[START]

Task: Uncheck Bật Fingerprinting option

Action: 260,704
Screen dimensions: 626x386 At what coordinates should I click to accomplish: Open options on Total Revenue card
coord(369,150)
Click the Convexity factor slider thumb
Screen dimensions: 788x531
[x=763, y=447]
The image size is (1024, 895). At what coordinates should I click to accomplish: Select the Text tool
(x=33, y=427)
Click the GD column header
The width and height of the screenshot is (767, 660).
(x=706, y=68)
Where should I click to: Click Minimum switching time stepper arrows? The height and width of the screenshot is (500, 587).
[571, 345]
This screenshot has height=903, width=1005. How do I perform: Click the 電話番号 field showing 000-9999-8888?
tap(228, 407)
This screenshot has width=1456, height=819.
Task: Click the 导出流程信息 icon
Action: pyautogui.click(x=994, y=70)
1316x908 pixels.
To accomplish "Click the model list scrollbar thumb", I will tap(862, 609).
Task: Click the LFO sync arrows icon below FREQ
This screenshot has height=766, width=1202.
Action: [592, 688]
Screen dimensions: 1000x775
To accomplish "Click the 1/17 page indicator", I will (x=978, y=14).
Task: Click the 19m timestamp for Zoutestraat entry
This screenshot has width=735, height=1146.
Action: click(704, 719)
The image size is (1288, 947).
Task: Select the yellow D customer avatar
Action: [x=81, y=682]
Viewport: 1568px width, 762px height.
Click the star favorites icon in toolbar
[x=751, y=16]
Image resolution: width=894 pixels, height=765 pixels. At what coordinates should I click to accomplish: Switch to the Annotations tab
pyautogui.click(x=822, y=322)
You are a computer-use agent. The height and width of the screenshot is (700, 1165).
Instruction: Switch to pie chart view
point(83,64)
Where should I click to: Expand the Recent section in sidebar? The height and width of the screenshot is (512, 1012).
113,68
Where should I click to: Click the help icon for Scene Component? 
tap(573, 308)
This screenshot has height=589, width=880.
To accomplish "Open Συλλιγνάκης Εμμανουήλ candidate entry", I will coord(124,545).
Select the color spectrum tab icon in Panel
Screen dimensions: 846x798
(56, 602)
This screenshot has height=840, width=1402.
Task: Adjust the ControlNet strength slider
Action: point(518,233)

[END]

#### What needs to be done
Rewrite all the items above, putting "Which spot should I tap to" in place of every "Where should I click to" and leaving everything else unchanged.

#### Finished task
Task: Uncheck Bật Fingerprinting option

Action: 260,704
Screen dimensions: 626x386 At what coordinates should I click to accomplish: Open options on Total Revenue card
coord(369,150)
Click the Convexity factor slider thumb
Screen dimensions: 788x531
[x=763, y=447]
The image size is (1024, 895). At what coordinates should I click to accomplish: Select the Text tool
(x=33, y=427)
Click the GD column header
The width and height of the screenshot is (767, 660).
(x=706, y=68)
Which spot should I tap to: Click Minimum switching time stepper arrows? The height and width of the screenshot is (500, 587).
[571, 345]
This screenshot has height=903, width=1005. How do I perform: Click the 電話番号 field showing 000-9999-8888?
tap(228, 407)
This screenshot has width=1456, height=819.
Task: Click the 导出流程信息 icon
Action: pyautogui.click(x=994, y=70)
1316x908 pixels.
To accomplish "Click the model list scrollbar thumb", I will tap(862, 609).
Task: Click the LFO sync arrows icon below FREQ
This screenshot has height=766, width=1202.
Action: [592, 688]
Screen dimensions: 1000x775
To accomplish "Click the 1/17 page indicator", I will (x=978, y=14).
Task: Click the 19m timestamp for Zoutestraat entry
This screenshot has width=735, height=1146.
Action: click(704, 719)
The image size is (1288, 947).
Task: Select the yellow D customer avatar
Action: [x=81, y=682]
Viewport: 1568px width, 762px height.
Click the star favorites icon in toolbar
[x=751, y=16]
Image resolution: width=894 pixels, height=765 pixels. At what coordinates should I click to accomplish: Switch to the Annotations tab
pyautogui.click(x=822, y=322)
You are a computer-use agent. The height and width of the screenshot is (700, 1165).
Instruction: Switch to pie chart view
point(83,64)
Which spot should I tap to: Expand the Recent section in sidebar? The height and width of the screenshot is (512, 1012).
113,68
Which spot should I tap to: Click the help icon for Scene Component? 
tap(573, 308)
This screenshot has height=589, width=880.
To accomplish "Open Συλλιγνάκης Εμμανουήλ candidate entry", I will coord(124,545).
Select the color spectrum tab icon in Panel
Screen dimensions: 846x798
(56, 602)
This screenshot has height=840, width=1402.
Task: Adjust the ControlNet strength slider
Action: point(518,233)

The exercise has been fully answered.